__STATED EXERCISE__
Edit the part of the listing that opens with the line containing "You are a computer-use" and closes at the end of the listing by changing "comment" to "reply", with everything else left as it is. Leave the pictures out of your answer.
┄┄┄┄┄┄┄┄┄┄
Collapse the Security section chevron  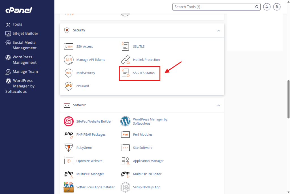click(x=218, y=31)
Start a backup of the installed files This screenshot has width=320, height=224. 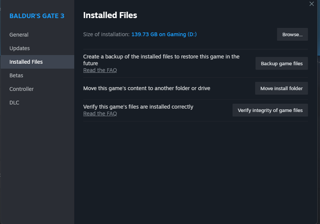[x=282, y=63]
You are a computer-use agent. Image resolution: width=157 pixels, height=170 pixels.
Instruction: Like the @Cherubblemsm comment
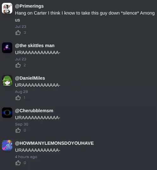[x=18, y=130]
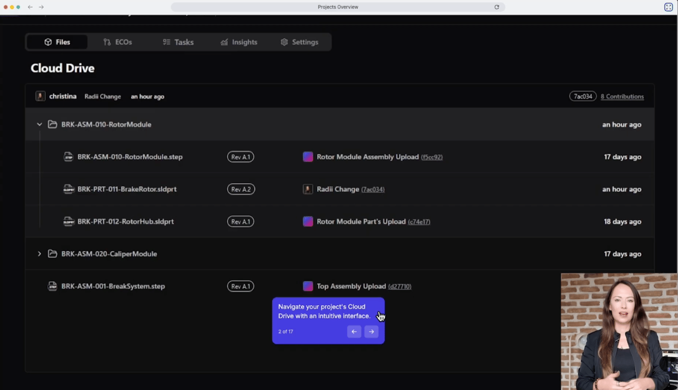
┄┄┄┄┄┄┄┄┄┄
__REPLY TO THE EXERCISE__
You are a computer-use agent. Image resolution: width=157 pixels, height=170 pixels.
Instruction: Like the @Cherubblemsm reply
[x=18, y=130]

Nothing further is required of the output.